La buona notizia, subito: il Festival Musicale del Mediterraneo di Genova, una delle creature culturali più longeve della difficile scena italiana non cesserà di esistere. Doveva essere l’edizione di un gioioso «addio» a tutti, perché il Festival ideato da Echo Art e Davide Ferrari quest’anno compiva venticinque anni, e l’intenzione era di congedarsi con un fuoco d’artificio finale: quattordici concerti fissi» in dieci giorni più diversi happening itineranti, un convegno sull’utilità della musica per combattere l’abbandono scolastico, un laboratorio, una mostra di strumenti, un’antologia di filmati «storici» sulla storia della rassegna. Invece è arrivata una risposta di pubblico e di interesse così confortante e convincente che alla fine, domenica 11, è arrivata la notizia dal palco. Il Festival Musicale del Mediterraneo continuerà. Magari, energie permettendo, fino al traguardo del trentennale. Non si spreca l’entusiasmo di una città che ad appuntamenti apparentemente solo «di nicchia» (peraltro dislocati in svariate location storiche), trattandosi di musiche tra tradizione e innovazione, riserva un’accoglienza calorosa, puntuale, e un interesse tutt’altro che esotistico.

E’ cresciuta una generazione di ascoltatori, e se le sorti della world music sembrano in generale mestamente in declino, in un mondo-mercato che non c’è più, sostituito da «click» sulla tastiera per avere subito precarie infarinature di musiche dal mondo, Genova almeno in questo si riprende la palma di città propositiva, aperta, consapevole. L’edizione di quest’anno era intitolata «Famiglie sonore»: nel duplice significato di note che vivono tramandandosi di generazione in generazione, spesso facendo convivere diverse stagioni della vita nel medesimo cerchio vocale e strumentale, e nel senso di «famiglie» che indicano estetiche musicali autonome e caratterizzate. A volte incrociando le cose: come nel caso del favoloso concerto a Palazzo Bianco, il 7, della famiglia di percussionisti iraniani Trio Chemirani, guidati dal «grande vecchio» Djamchid. Suonano principalmente lo zarb, il tamburo principe delle culture mediorientali, e riescono a trasformare le poliritmie vorticose quasi in contrappunti melodici, utilizzando una diteggiatura sulla pelle pressoché trascendentale, inarrivabile.
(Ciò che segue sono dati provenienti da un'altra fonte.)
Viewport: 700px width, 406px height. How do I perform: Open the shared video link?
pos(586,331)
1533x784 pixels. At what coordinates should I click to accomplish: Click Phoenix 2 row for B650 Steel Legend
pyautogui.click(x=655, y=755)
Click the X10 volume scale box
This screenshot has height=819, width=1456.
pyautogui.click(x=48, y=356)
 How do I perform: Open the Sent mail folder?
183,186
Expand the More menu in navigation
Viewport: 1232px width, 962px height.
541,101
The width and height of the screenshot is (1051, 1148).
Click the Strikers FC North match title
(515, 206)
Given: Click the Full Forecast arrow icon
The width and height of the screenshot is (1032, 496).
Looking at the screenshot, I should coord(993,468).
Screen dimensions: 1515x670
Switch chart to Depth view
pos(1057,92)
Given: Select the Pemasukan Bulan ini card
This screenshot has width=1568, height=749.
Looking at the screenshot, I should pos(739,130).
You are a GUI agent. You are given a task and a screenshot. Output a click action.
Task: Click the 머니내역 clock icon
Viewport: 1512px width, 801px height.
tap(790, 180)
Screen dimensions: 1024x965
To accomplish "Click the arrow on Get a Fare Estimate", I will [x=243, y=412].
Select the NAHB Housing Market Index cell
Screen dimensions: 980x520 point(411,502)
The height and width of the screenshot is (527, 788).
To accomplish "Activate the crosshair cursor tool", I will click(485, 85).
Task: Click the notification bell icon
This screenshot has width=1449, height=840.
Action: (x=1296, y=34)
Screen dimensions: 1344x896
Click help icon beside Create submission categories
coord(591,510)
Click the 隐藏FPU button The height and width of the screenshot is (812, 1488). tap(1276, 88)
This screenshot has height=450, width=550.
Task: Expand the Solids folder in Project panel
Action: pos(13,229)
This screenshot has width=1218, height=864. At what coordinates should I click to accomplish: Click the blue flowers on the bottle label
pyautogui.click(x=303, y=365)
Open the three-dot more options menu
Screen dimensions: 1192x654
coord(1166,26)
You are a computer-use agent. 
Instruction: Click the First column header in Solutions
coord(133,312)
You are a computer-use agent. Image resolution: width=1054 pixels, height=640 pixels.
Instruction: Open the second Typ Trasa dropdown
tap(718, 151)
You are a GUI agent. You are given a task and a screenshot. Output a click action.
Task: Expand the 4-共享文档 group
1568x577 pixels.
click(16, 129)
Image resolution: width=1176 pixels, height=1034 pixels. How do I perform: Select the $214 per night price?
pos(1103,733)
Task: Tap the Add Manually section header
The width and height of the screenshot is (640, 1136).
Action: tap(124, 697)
E un altro esempio potrebbe essere quello delle famiglia Bissevo, dalla Bulgaria, che gli appassionati di musiche dal mondo conoscono anche nella declinazione Trio Bulgarka o Misteri delle Voci Bulgare: il liuto tambura tra le mani, i sorrisi ieratici, e via con quel repertorio di picchi vocali e incroci impossibili tra voci che sanno acchiappare i quarti e gli ottavi di tono. Dall’Irlanda sono arrivate il 4 le Henry Girls: le ragazze della Contea del Donegal propongono un frizzante folk gaelico con violino, fisarmonica, arpa e voci freschissime che accorpano anche filanti cadenze pop, una piccola meraviglia. A rappresentare la famiglia» del minimalismo, anche uno dei rari concerti italiani di Roger Eno, pianoforte solo. Un compendio di eleganza asciutta, diretta, occasionalmente innervata di umori ironici molto british, a mezza strada fra new acostic music e reminiscenze di Satie e Debussy.Viceversa la «famiglia» del flamenco, rappresentata dal gruppo del virtuoso Juan Carmona ha convinto solo in parte, nel tributo al grande Paco De Lucia. Memorabili le parti per chitarra sola e con cajon. Estetizzanti e ripetitive quelle con il gruppo al completo.

Nell’impossibilità di citare tutto, una menzione almeno per la classe, l’eleganza e la signorilità antica del Tenores di Santa Barbana «Battista Morittu»: un viaggio polifonico per voci antiche che ogni volta ci racconta quanto Homo Sapiens ha saputo trarre, per l’arte, dal mondo della natura, trasformandolo in Cultura.